Extracted rows:
__________________________________________________
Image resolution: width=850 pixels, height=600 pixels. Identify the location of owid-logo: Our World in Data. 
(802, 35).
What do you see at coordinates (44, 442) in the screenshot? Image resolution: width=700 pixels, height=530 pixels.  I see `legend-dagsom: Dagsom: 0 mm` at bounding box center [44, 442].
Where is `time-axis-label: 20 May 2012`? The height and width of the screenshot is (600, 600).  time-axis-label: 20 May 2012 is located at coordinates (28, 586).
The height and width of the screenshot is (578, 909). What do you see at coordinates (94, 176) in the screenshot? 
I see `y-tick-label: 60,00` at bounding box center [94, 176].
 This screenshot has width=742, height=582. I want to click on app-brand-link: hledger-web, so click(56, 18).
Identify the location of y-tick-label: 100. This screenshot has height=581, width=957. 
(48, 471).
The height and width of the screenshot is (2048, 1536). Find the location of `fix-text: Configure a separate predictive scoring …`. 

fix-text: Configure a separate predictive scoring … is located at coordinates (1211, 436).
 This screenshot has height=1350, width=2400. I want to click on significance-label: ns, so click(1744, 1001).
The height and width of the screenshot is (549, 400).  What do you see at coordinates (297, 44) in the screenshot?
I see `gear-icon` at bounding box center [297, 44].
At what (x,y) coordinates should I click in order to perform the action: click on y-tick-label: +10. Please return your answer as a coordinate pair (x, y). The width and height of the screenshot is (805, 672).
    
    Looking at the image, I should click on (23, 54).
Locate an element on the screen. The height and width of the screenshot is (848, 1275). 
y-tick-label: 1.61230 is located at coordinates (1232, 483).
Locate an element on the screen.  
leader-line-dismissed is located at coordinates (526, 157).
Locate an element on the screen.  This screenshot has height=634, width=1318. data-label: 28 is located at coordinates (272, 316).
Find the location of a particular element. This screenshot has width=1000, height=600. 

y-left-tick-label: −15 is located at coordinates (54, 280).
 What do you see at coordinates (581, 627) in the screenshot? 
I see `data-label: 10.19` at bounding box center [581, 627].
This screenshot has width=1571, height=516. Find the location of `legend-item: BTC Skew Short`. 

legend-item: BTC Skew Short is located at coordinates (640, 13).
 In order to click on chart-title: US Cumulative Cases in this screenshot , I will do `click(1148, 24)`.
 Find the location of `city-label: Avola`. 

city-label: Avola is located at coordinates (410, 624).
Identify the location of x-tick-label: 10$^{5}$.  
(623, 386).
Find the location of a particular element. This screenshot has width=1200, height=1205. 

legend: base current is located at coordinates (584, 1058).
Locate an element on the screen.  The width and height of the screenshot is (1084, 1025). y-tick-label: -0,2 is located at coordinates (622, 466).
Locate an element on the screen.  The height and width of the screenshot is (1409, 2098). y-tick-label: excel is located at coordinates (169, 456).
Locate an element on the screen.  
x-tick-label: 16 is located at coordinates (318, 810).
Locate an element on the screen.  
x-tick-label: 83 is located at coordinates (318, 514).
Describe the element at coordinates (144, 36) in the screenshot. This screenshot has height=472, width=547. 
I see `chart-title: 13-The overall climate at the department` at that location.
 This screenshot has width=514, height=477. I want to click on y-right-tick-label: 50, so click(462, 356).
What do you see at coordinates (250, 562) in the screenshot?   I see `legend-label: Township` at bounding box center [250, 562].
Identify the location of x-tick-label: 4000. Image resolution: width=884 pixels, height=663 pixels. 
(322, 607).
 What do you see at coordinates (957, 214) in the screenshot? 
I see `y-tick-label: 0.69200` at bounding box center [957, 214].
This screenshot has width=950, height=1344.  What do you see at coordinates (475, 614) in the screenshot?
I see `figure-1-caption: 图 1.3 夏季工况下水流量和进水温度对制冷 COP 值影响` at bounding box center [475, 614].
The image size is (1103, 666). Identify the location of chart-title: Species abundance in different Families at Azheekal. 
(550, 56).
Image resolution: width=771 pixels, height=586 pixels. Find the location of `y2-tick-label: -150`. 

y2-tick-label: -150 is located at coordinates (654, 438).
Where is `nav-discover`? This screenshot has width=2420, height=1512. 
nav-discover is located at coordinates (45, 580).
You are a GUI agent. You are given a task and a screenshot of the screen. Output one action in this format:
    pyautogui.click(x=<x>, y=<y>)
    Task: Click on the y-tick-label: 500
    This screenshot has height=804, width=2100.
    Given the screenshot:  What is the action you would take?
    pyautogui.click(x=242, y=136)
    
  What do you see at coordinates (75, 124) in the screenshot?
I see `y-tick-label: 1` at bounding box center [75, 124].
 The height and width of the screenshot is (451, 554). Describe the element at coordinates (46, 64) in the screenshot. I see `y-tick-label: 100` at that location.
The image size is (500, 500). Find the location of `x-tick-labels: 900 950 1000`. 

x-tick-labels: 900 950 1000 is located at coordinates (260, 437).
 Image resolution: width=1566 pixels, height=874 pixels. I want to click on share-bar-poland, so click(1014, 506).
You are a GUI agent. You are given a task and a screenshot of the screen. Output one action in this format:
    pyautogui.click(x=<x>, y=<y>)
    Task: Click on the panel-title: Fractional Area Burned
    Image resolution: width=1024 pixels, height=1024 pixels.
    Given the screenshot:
__________________________________________________
Reproduce the rows above word for word, from the first one through the line containing "coordinates (28, 586).", including that line.

Image resolution: width=850 pixels, height=600 pixels. Identify the location of owid-logo: Our World in Data. 
(802, 35).
What do you see at coordinates (44, 442) in the screenshot? Image resolution: width=700 pixels, height=530 pixels.  I see `legend-dagsom: Dagsom: 0 mm` at bounding box center [44, 442].
Where is `time-axis-label: 20 May 2012`? The height and width of the screenshot is (600, 600).  time-axis-label: 20 May 2012 is located at coordinates (28, 586).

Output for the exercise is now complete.